Aufgabe A: Welchen Namen trägt laut dem Text über den Abschluss des Star Trek-Litverse die Zeitlinie, die geopfert werden muss?
Aufgabe B: Gib im Text über den Abschluss des Star Trek-Litverse alles von „Das Ende ist“ bis hinunter zu „genannt) geopfert werden.“ erneut wieder und benenne dabei „Devidianer“ in „Zeitfresser“ um.
Aufgabe C: Führe den Text über den Abschluss des Star Trek-Litverse nach seinem letzten Satz weiter.

Textauszug:
Das Ende ist nicht das Ende - Zum Abschluss des Star Trek-Litverse in Coda

 

Im Finale von Coda, Oblivion’s Gate, löst sich die Zeitlinie des Litverse auf; dieser Strang der Geschichte des Star Trek-Universums, wie er rund zwei Jahrzehnte von zwei Dutzend Autor*innen verfolgt worden ist (siehe hierzu auch meine Bilanz zum Star Trek-Relaunch), gelangt unwiderruflich an sein Ende. Im Kampf gegen die Raum und Zeit buchstäblich auffressenden Devidianer gelingt es, das Multiversum zu retten, doch dafür muss die Litverse-Zeitlinie (‚First Splinter‘ genannt) geopfert werden.

 

Ein besonderer Abschluss

 

Man kann von der Coda-Trilogie halten, was man möchte. Ich persönlich war nur begrenzt angetan von diesem zerstörerischen und zuweilen grausamen Werk, in dem alles und jeder nacheinander eingerissen wurde, so wie ein Kind mit Genuss eine Sandburg zertrampelt. Sicherlich wäre es auch möglich gewesen, eine Abschlussgeschichte zu erzählen, die mehr zum optimistisch-hoffnungsvollen Duktus von Star Trek gepasst hätte, der seit geraumer Zeit unter die Räder gekommen ist.

Angezeigte Einträge:
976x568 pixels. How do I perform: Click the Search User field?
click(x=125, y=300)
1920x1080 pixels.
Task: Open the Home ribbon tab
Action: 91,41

Antwort A: Sie wird ‚First Splinter‘ genannt.

Antwort B:
Das Ende ist nicht das Ende - Zum Abschluss des Star Trek-Litverse in Coda

 

Im Finale von Coda, Oblivion’s Gate, löst sich die Zeitlinie des Litverse auf; dieser Strang der Geschichte des Star Trek-Universums, wie er rund zwei Jahrzehnte von zwei Dutzend Autor*innen verfolgt worden ist (siehe hierzu auch meine Bilanz zum Star Trek-Relaunch), gelangt unwiderruflich an sein Ende. Im Kampf gegen die Raum und Zeit buchstäblich auffressenden Zeitfresser gelingt es, das Multiversum zu retten, doch dafür muss die Litverse-Zeitlinie (‚First Splinter‘ genannt) geopfert werden.

Antwort C:
Dennoch präsentiert David Mack zum Schluss seines Romans einen versöhnlichen, da alles überwölbenden Epilog, der wunderbar für sich betrachtet werden kann, ganz unabhängig von der Handlung, wie sie in Coda ablief. In dem Moment, wo es in einem letzten, verzweifelten Akt gelingt, den Devidianern das Handwerk zu legen, kommt die Zeitlinie tatsächlich zu einem Ende. Wir verfolgen dies nur noch anhand von Jean-Luc Picard, der nicht nur seine Familie, seine Crew, sein Schiff, seine Karriere, sondern im wahrsten Sinne des Wortes seine persönliche Geschichte - seine kostbarsten Erinnerungen - opfert, um das Universum, das Raum-Zeit-Gefüge in all seiner Komplexität vor dem Untergang zu bewahren.

 

In jenem Augenblick, in dem mit dem Sieg über die Devidianer die Zeitlinie ultimativ endet, verfolgen wir Picard in einem eigentümlich-metaphyisischen Prozess, im Zuge dessen sich sein Bewusstsein aufzulösen und doch seltsam auf andere Zeitlinien zu verteilen, ja ein Teil von ihnen zu werden scheint. Er weiß, dass dieser Schritt unumgänglich ist, und weil er bereit war, den denkbar größten Preis für die Rettung des Multiversums zu zahlen, fügt er sich in sein Schicksal.

 

Eine letzte Reise...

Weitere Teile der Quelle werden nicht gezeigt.